Problem to work on:
Edit the items below so that every occurrence of "Identify the location of" becomes "Give the position of", and leave everything else as it is.

[Data excerpts]
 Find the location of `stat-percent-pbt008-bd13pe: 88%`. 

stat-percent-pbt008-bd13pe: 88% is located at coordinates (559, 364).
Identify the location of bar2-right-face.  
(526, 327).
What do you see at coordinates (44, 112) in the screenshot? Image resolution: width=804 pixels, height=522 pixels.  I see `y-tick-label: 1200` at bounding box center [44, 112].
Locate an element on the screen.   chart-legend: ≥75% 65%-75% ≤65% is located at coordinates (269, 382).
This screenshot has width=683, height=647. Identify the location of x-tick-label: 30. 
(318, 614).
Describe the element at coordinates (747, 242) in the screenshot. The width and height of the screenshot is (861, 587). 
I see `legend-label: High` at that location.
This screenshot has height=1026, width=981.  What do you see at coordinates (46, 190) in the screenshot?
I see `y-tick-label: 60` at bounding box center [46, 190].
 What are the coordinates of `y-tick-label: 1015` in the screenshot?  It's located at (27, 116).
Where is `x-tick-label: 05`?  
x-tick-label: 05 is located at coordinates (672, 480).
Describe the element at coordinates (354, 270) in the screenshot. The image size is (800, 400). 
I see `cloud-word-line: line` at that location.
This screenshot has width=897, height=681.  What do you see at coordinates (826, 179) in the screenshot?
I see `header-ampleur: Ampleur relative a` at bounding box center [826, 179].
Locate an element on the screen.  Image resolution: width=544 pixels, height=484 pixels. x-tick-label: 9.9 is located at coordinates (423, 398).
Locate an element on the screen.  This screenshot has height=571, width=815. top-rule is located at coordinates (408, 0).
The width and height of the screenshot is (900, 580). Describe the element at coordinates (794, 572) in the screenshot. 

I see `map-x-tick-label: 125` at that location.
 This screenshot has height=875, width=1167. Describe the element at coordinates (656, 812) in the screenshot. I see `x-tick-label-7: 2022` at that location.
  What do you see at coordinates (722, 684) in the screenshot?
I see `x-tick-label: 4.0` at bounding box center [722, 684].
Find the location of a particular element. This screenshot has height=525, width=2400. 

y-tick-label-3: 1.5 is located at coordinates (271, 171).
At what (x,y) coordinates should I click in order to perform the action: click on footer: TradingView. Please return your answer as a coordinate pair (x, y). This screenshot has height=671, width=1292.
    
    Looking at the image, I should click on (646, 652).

Result of the task:
 Find the location of `stat-percent-pbt008-bd13pe: 88%`. 

stat-percent-pbt008-bd13pe: 88% is located at coordinates (559, 364).
Give the position of bar2-right-face.  
(526, 327).
What do you see at coordinates (44, 112) in the screenshot? Image resolution: width=804 pixels, height=522 pixels.  I see `y-tick-label: 1200` at bounding box center [44, 112].
Locate an element on the screen.   chart-legend: ≥75% 65%-75% ≤65% is located at coordinates (269, 382).
This screenshot has width=683, height=647. Give the position of x-tick-label: 30. 
(318, 614).
Describe the element at coordinates (747, 242) in the screenshot. The width and height of the screenshot is (861, 587). 
I see `legend-label: High` at that location.
This screenshot has height=1026, width=981.  What do you see at coordinates (46, 190) in the screenshot?
I see `y-tick-label: 60` at bounding box center [46, 190].
 What are the coordinates of `y-tick-label: 1015` in the screenshot?  It's located at (27, 116).
Where is `x-tick-label: 05`?  
x-tick-label: 05 is located at coordinates (672, 480).
Describe the element at coordinates (354, 270) in the screenshot. The image size is (800, 400). 
I see `cloud-word-line: line` at that location.
This screenshot has width=897, height=681.  What do you see at coordinates (826, 179) in the screenshot?
I see `header-ampleur: Ampleur relative a` at bounding box center [826, 179].
Locate an element on the screen.  Image resolution: width=544 pixels, height=484 pixels. x-tick-label: 9.9 is located at coordinates (423, 398).
Locate an element on the screen.  This screenshot has height=571, width=815. top-rule is located at coordinates (408, 0).
The width and height of the screenshot is (900, 580). Describe the element at coordinates (794, 572) in the screenshot. 

I see `map-x-tick-label: 125` at that location.
 This screenshot has height=875, width=1167. Describe the element at coordinates (656, 812) in the screenshot. I see `x-tick-label-7: 2022` at that location.
  What do you see at coordinates (722, 684) in the screenshot?
I see `x-tick-label: 4.0` at bounding box center [722, 684].
Find the location of a particular element. This screenshot has height=525, width=2400. 

y-tick-label-3: 1.5 is located at coordinates (271, 171).
At what (x,y) coordinates should I click in order to perform the action: click on footer: TradingView. Please return your answer as a coordinate pair (x, y). This screenshot has height=671, width=1292.
    
    Looking at the image, I should click on (646, 652).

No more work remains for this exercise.